The consolidation and conditions for the transfer of copyright (identification of authorship) is carried out in the License Agreement. In particular, the authors reserve the right to the authorship of their manuscript and transfer the first publication of this work to the journal under the terms of the Creative Commons CC BY license. At the same time, they have the right to conclude on their own additional agreements concerning the non-exclusive distribution of the work in the form in which it was published by this journal, but provided that the link to the first publication of the article in this journal is preserved.
A license agreement is a document in which the author warrants that he/she owns all copyright for the work (manuscript, article, etc.).
The authors, signing the License Agreement with TECHNOLOGY CENTER PC, have all rights to the further use of their work, provided that they link to our edition in which the work was published.

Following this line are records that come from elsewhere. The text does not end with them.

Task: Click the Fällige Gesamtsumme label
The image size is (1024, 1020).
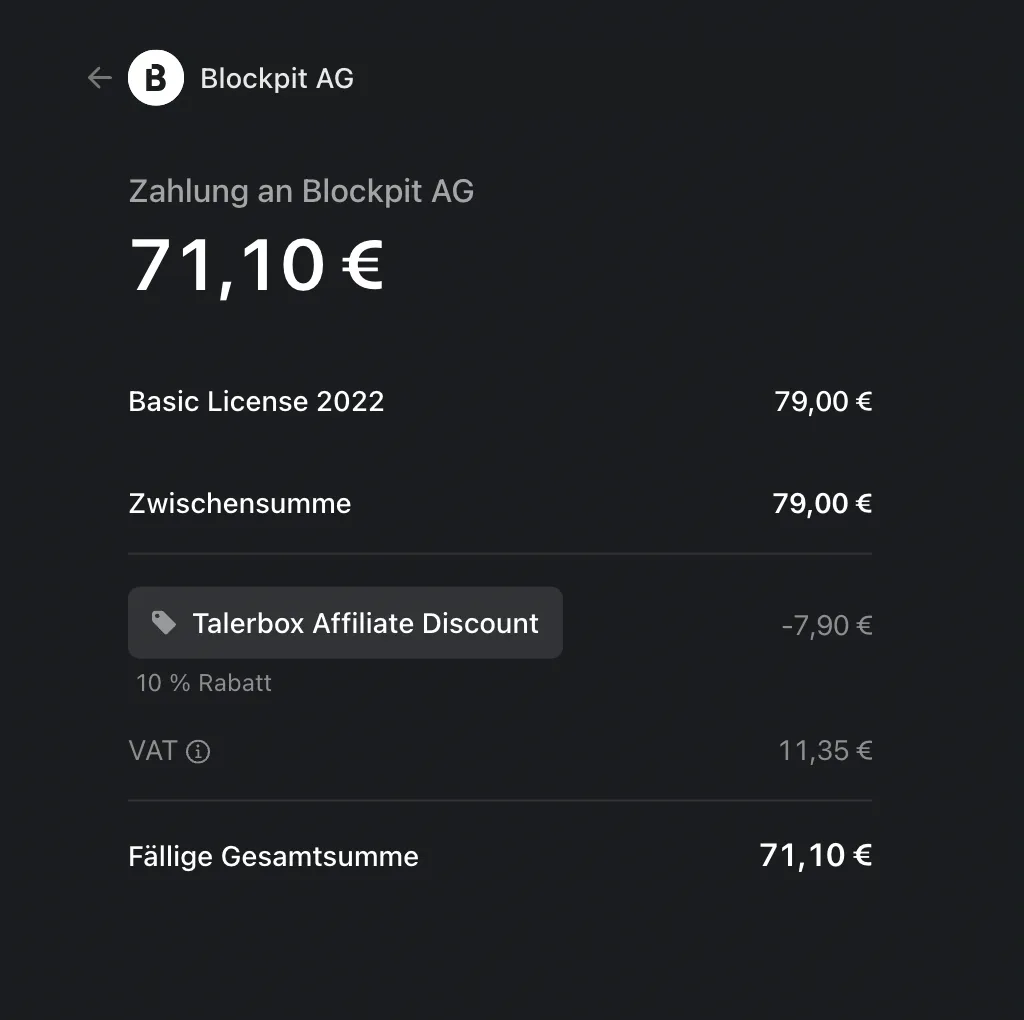Action: 273,857
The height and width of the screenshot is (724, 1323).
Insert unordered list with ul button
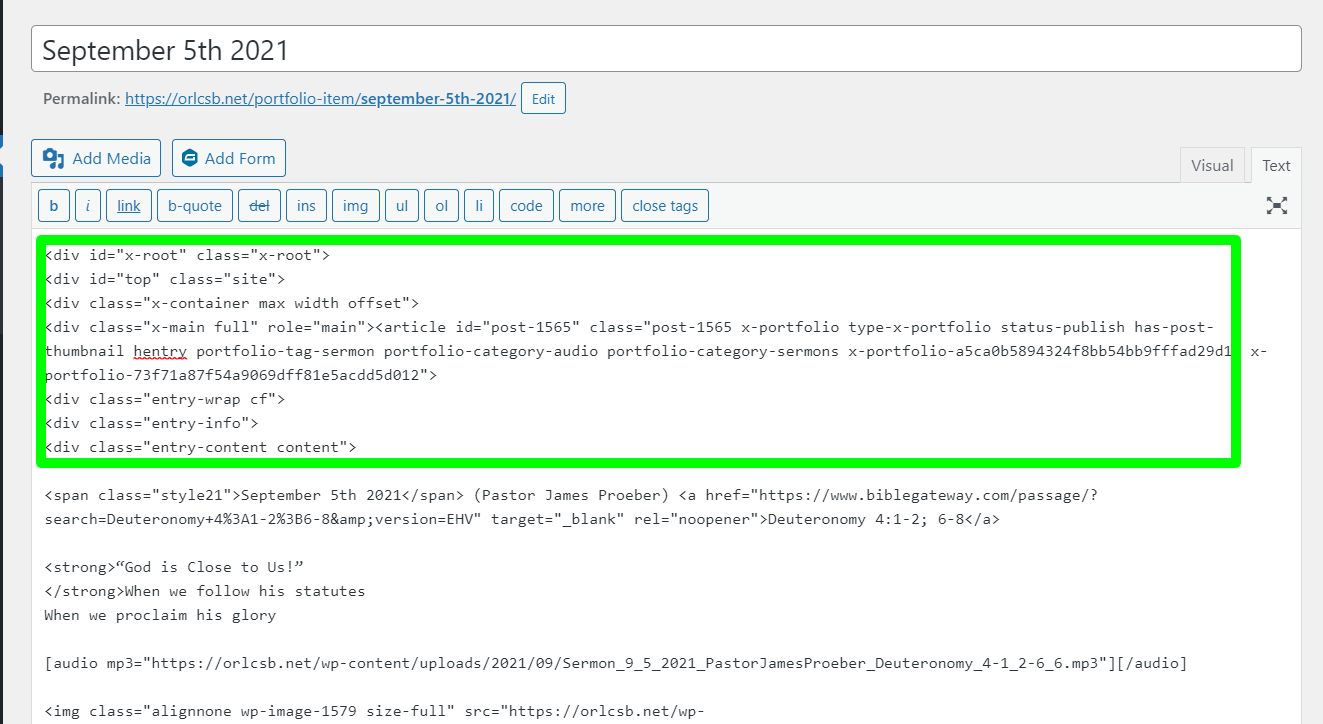click(x=401, y=206)
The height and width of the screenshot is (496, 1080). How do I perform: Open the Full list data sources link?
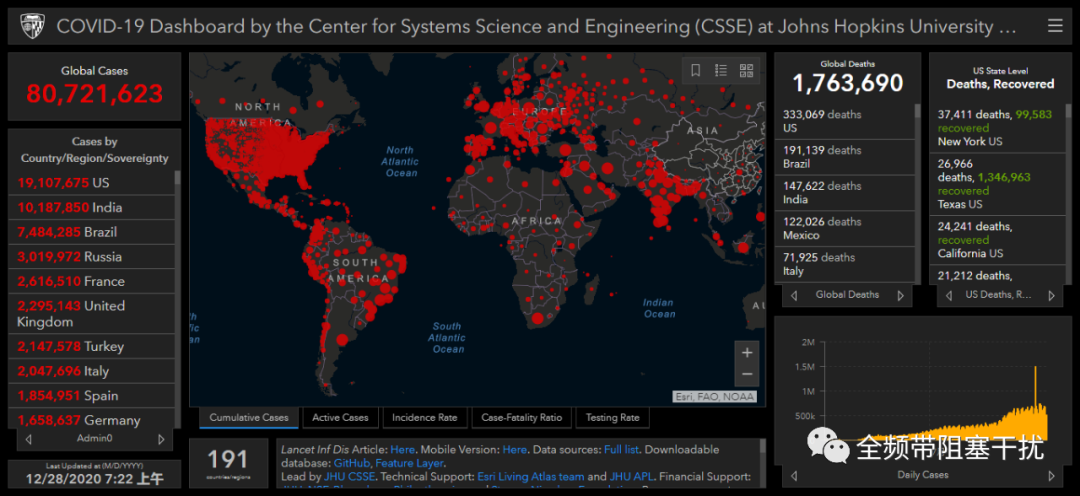[x=621, y=449]
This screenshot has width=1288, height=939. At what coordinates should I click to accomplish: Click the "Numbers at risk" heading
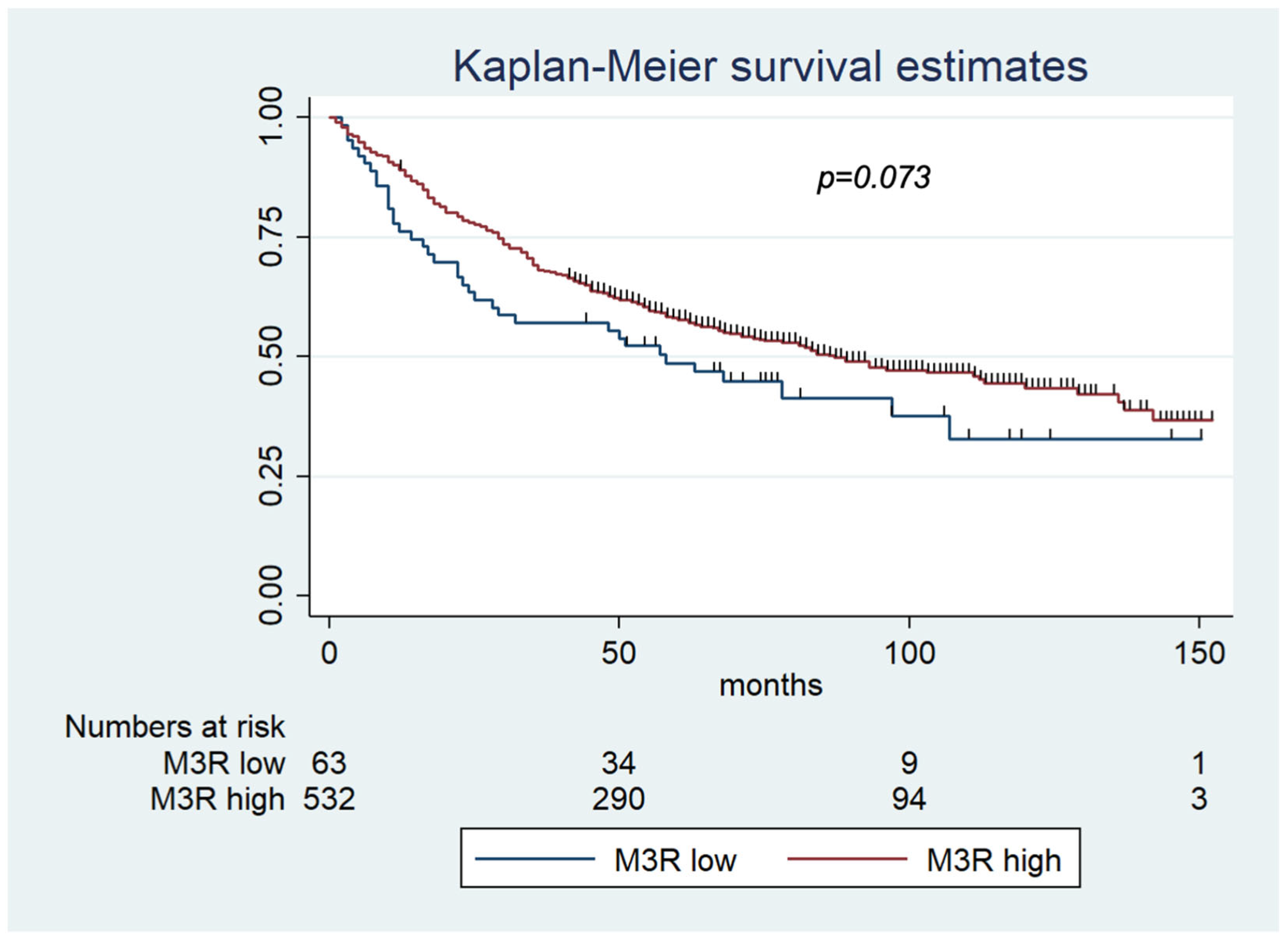(x=174, y=726)
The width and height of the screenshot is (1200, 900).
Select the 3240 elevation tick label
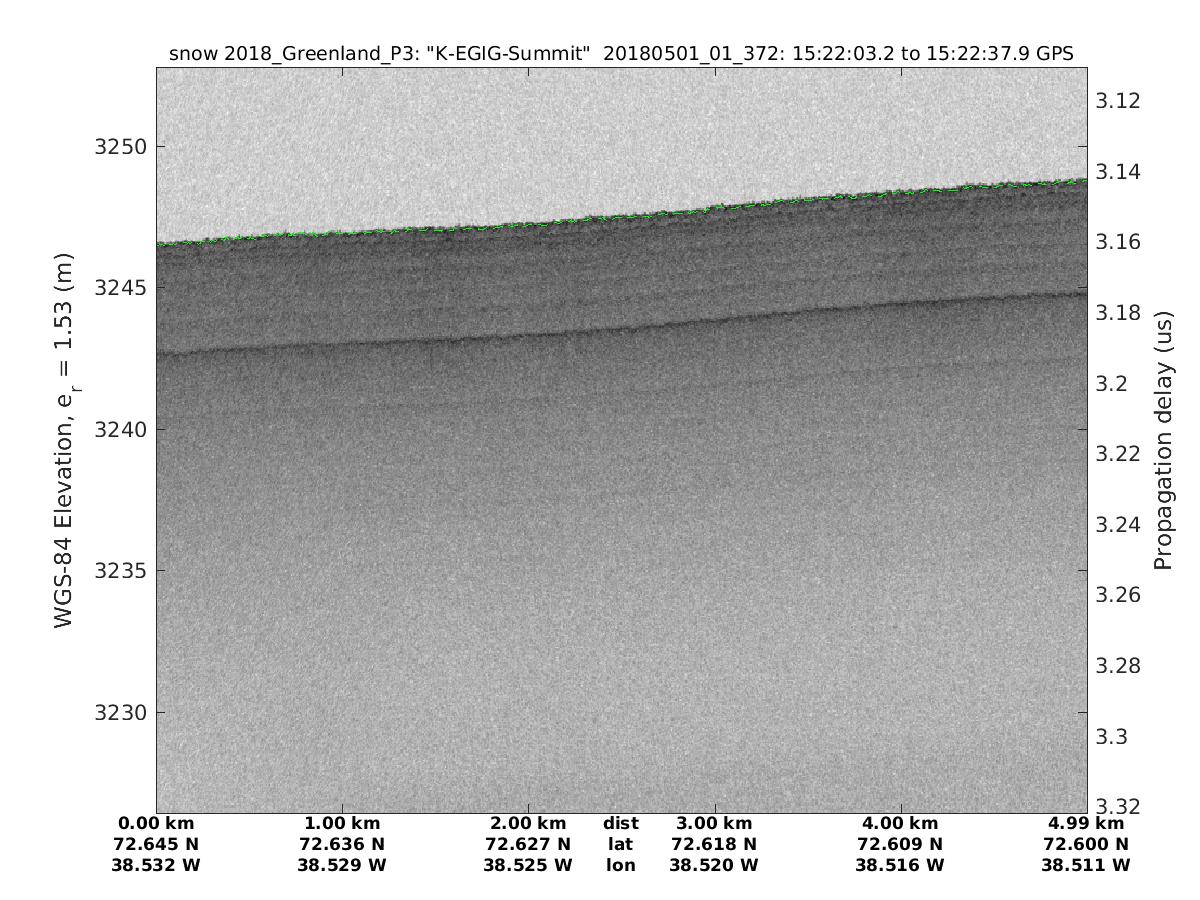pyautogui.click(x=120, y=430)
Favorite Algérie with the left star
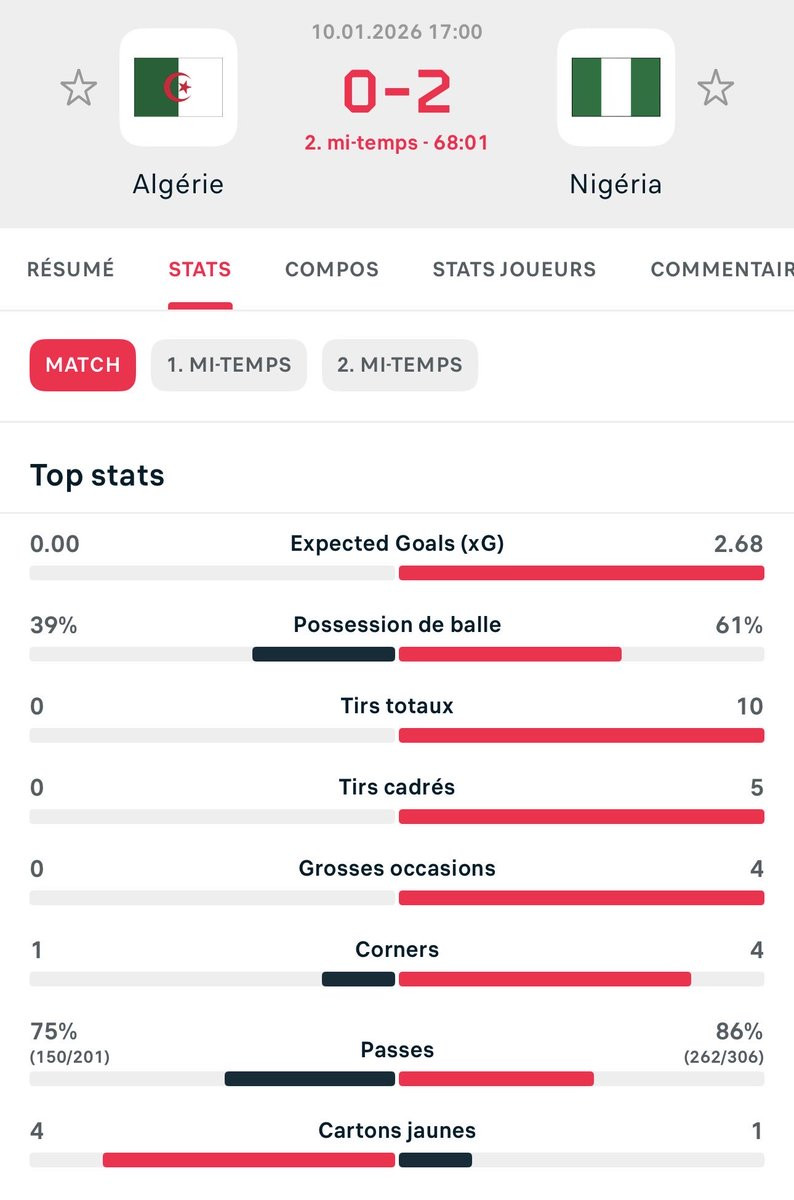The width and height of the screenshot is (794, 1200). click(x=78, y=88)
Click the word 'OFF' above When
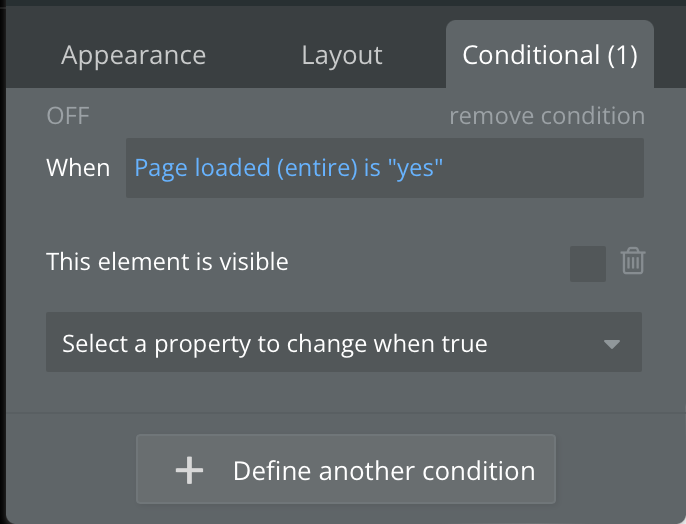The height and width of the screenshot is (524, 686). tap(68, 116)
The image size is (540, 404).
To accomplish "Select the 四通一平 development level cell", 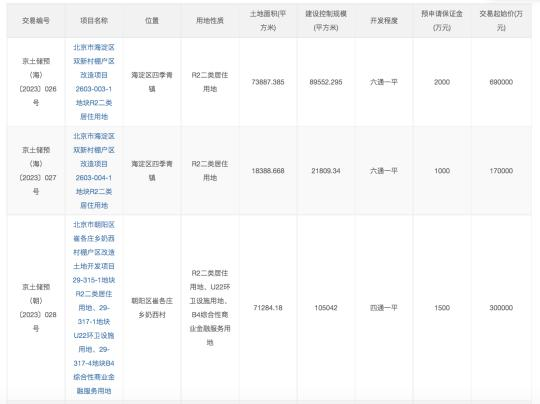I will 384,308.
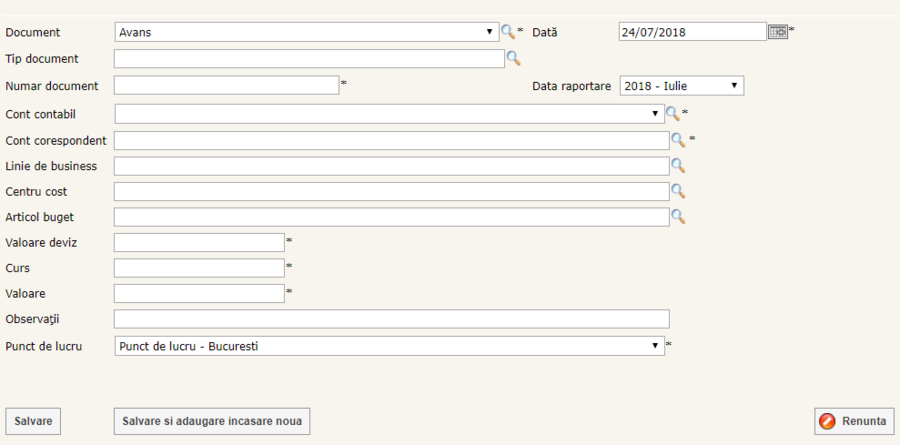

According to the terms of the License Agreement, the Publisher TECHNOLOGY CENTER PC does not take away your copyrights and receives permission from the authors to use and dissemination of the publication through the world's scientific resources (own electronic resources, scientometric databases, repositories, libraries, etc.).
In the absence of a signed License Agreement or in the absence of this agreement of identifiers allowing to identify the identity of the author, the editors have no right to work with the manuscript.
It is important to remember that there is another type of agreement between authors and publishers – when copyright is transferred from the authors to the publisher. In this case, the authors lose ownership of their work and may not use it in any way.